* RECORDS FOR PROCESSING
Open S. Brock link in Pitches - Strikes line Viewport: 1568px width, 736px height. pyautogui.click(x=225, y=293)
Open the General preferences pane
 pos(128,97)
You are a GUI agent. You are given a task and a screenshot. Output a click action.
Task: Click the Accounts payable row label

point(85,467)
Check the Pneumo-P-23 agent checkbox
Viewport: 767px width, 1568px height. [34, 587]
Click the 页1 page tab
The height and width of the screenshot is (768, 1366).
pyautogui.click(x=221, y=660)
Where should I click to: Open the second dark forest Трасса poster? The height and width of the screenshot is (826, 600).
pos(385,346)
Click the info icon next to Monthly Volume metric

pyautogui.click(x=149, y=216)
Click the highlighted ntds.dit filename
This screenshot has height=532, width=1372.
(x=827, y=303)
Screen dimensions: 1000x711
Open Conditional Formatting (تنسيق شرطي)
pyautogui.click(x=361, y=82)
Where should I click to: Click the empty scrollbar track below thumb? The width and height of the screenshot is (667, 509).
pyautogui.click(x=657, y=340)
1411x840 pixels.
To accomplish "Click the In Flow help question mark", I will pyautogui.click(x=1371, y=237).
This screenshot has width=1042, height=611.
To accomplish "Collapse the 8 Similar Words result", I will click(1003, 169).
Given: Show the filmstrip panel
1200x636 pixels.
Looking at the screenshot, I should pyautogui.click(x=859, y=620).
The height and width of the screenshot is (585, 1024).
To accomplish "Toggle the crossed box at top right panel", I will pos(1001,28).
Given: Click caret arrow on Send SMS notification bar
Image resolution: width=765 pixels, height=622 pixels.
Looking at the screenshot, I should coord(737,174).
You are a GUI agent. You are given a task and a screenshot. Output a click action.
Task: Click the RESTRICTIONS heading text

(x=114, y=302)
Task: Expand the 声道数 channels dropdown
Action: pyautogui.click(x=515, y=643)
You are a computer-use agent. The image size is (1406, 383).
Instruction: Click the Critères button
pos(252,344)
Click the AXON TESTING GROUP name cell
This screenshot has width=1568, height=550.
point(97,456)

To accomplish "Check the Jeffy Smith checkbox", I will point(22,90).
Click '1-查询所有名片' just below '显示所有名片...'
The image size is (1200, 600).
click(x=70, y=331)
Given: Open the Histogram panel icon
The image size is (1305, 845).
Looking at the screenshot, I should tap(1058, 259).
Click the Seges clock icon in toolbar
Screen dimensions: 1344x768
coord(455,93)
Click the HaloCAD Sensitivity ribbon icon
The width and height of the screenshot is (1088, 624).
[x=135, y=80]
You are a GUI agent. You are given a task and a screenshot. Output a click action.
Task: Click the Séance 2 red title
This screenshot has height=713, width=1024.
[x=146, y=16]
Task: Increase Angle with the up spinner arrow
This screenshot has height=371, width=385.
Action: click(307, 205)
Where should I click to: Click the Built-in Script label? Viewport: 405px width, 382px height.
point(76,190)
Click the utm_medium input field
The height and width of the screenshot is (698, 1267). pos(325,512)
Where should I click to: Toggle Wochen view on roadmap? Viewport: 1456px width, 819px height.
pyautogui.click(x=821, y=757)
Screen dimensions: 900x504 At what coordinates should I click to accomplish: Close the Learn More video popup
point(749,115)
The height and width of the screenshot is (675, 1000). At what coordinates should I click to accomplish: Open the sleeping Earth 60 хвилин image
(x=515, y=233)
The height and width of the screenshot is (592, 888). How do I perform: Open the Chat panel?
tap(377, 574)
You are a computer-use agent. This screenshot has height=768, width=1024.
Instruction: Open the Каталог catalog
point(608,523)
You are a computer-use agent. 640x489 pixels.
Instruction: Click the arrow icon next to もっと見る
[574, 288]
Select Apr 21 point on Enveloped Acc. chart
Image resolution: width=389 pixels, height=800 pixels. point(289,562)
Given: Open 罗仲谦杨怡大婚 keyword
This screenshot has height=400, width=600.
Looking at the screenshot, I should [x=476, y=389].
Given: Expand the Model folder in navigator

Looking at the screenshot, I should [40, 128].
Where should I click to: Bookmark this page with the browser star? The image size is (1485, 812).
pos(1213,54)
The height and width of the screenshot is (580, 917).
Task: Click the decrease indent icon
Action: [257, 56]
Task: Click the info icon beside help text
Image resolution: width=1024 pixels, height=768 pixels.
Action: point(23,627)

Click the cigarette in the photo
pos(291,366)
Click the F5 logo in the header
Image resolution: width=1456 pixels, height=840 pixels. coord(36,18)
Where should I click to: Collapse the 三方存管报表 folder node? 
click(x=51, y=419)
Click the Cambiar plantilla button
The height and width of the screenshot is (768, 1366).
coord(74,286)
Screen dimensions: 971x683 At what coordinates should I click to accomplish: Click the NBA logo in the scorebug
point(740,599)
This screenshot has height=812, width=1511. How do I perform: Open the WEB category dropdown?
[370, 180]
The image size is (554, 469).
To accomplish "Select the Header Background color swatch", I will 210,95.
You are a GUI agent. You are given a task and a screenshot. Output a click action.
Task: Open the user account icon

* EXERCISE OBJECTIVE
Take exactly the lines from the one containing "Screen dimensions: 971x683" through the one containing "The image size is (554, 469)." in the data above, and output them with nothing added.

* RESPONSE TO THE TASK
Screen dimensions: 971x683 At what coordinates should I click to accomplish: Click the NBA logo in the scorebug
point(740,599)
This screenshot has height=812, width=1511. How do I perform: Open the WEB category dropdown?
[370, 180]
The image size is (554, 469).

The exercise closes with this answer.